Recombinant Bovine UPF0458 protein C7orf42 homolog

What is UPF0458 protein C7orf42 homolog and what is its relationship to TMEM248?

UPF0458 protein C7orf42 homolog is the standard name for a transmembrane protein that in humans is encoded by the TMEM248 gene (Transmembrane protein 248). The name C7orf42 (Chromosome 7 open reading frame 42) was originally assigned before the protein's function was better characterized. This protein contains multiple transmembrane domains and is composed of seven exons.

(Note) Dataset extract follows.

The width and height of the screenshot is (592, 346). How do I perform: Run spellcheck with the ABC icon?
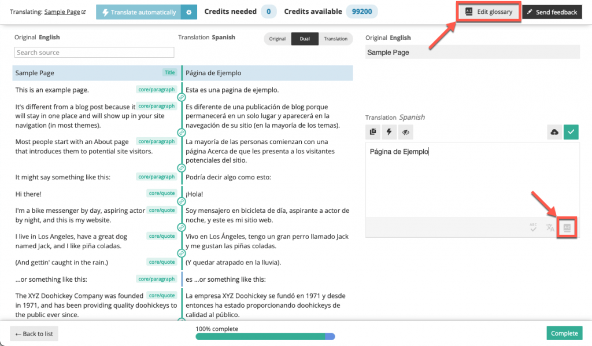tap(532, 227)
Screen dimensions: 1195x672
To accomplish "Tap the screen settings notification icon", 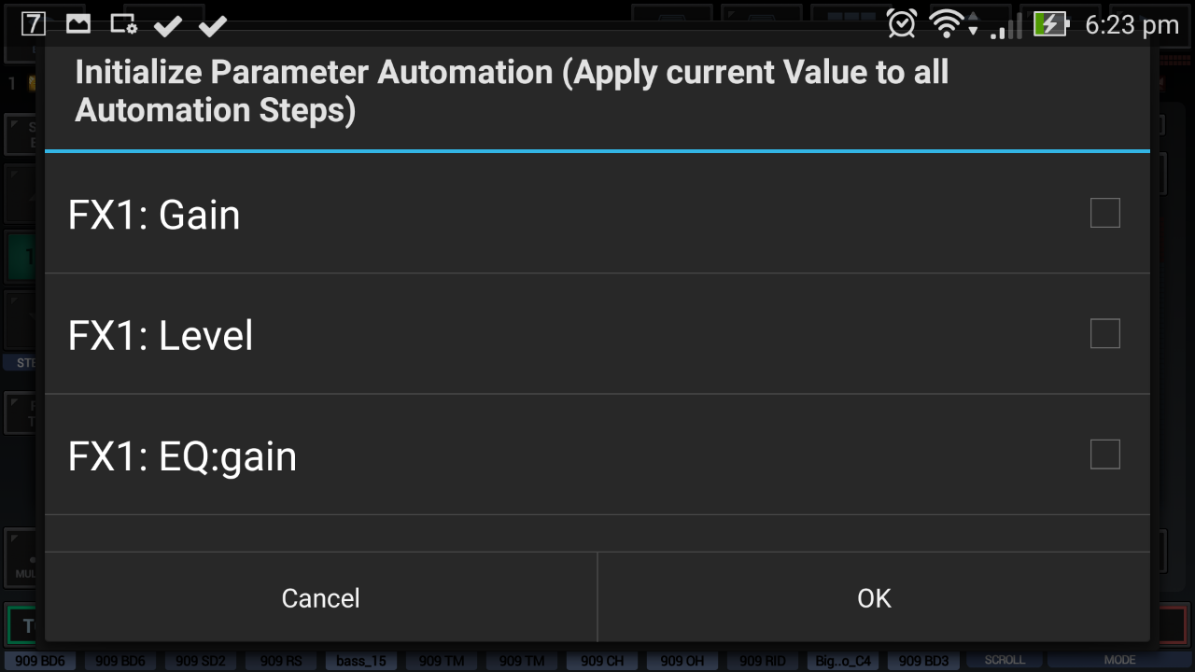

It is highly conserved across vertebrates and invertebrates, indicating evolutionary importance in cellular function .

What are the structural characteristics of UPF0458 protein C7orf42 homolog?

The UPF0458 protein C7orf42 homolog (TMEM248) is a multi-pass membrane protein with several key structural features:

• Protein length: The polypeptide chain consists of 314 amino acids in its canonical form

• Molecular weight: Approximately 35 kDa

• Composition characteristics: Threonine-rich protein (higher than average threonine residues)

• Isoelectric point: 5.91 pH (making it slightly acidic)

• Transmembrane regions: Multiple transmembrane domains allowing it to span cellular membranes

• Amino acid sequence (from rat homolog): The full amino acid sequence includes distinctive hydrophobic regions consistent with membrane-spanning domains

What is known about the subcellular localization of UPF0458 protein C7orf42 homolog?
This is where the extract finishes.